To the bosses at the New York Times;

Two months back, you appointed Jennifer Preston as your social media editor. The internet was abuzz with excitement as to this progressive step on your part; as a flagship newspaper, it’s important to be a trendsetter in your field and to jump on the bandwagon, right?

Whatever Preston has been doing, I don’t know if I’d call it social. There is over a month-long gap in her personal twitter timeline (from here to here.) It’s almost if this Mashable post that called her out on her lazy Twitter behavior made her (or her bosses) realize that internet has her under its gaze. (Note that post coincided with the day she started tweeting again.)

Now with the New York Daily News‘ interest in hiring their own Social Media Editor, I have to wonder if these posts are actually being used to improve strategy.
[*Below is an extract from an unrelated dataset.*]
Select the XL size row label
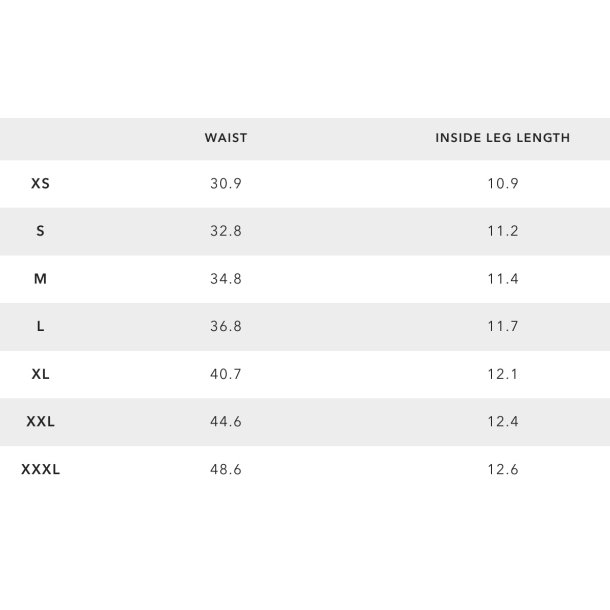610x610 pixels. click(x=40, y=374)
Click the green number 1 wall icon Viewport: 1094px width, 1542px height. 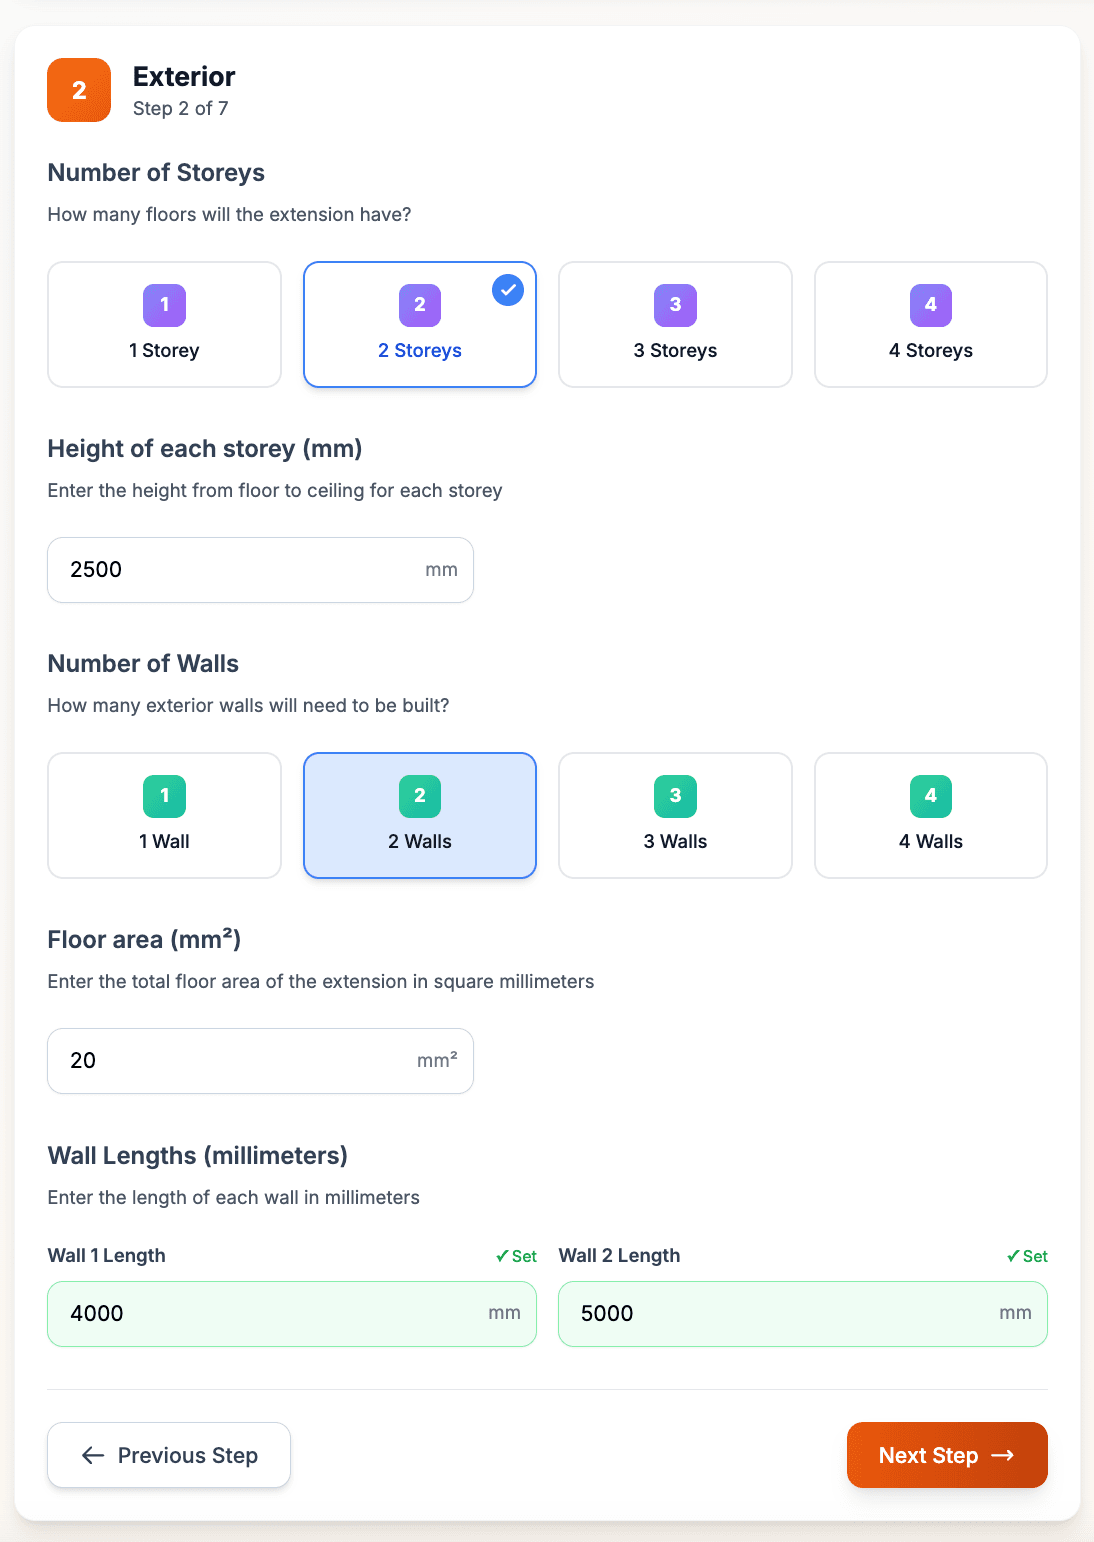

Has Preston improved social media relations for the New York Times that name recognition alone couldn’t do? So far, I haven’t seen evidence to prove so. (Meanwhile, my hometown paper is kicking butt with social media, after appointing Robert Quigley as the Social Media Editor.)

But I think, and popular opinion agrees, that a social media head should be visible on and offline. They should engage in discussions, follow people back, come to tweetups, and post thought-provoking tweets and blog posts. After all, the first word here is “social”, and if you take your personality out of it, what do you have? A glorified online editor sitting behind a desk who doesn’t know who their community is.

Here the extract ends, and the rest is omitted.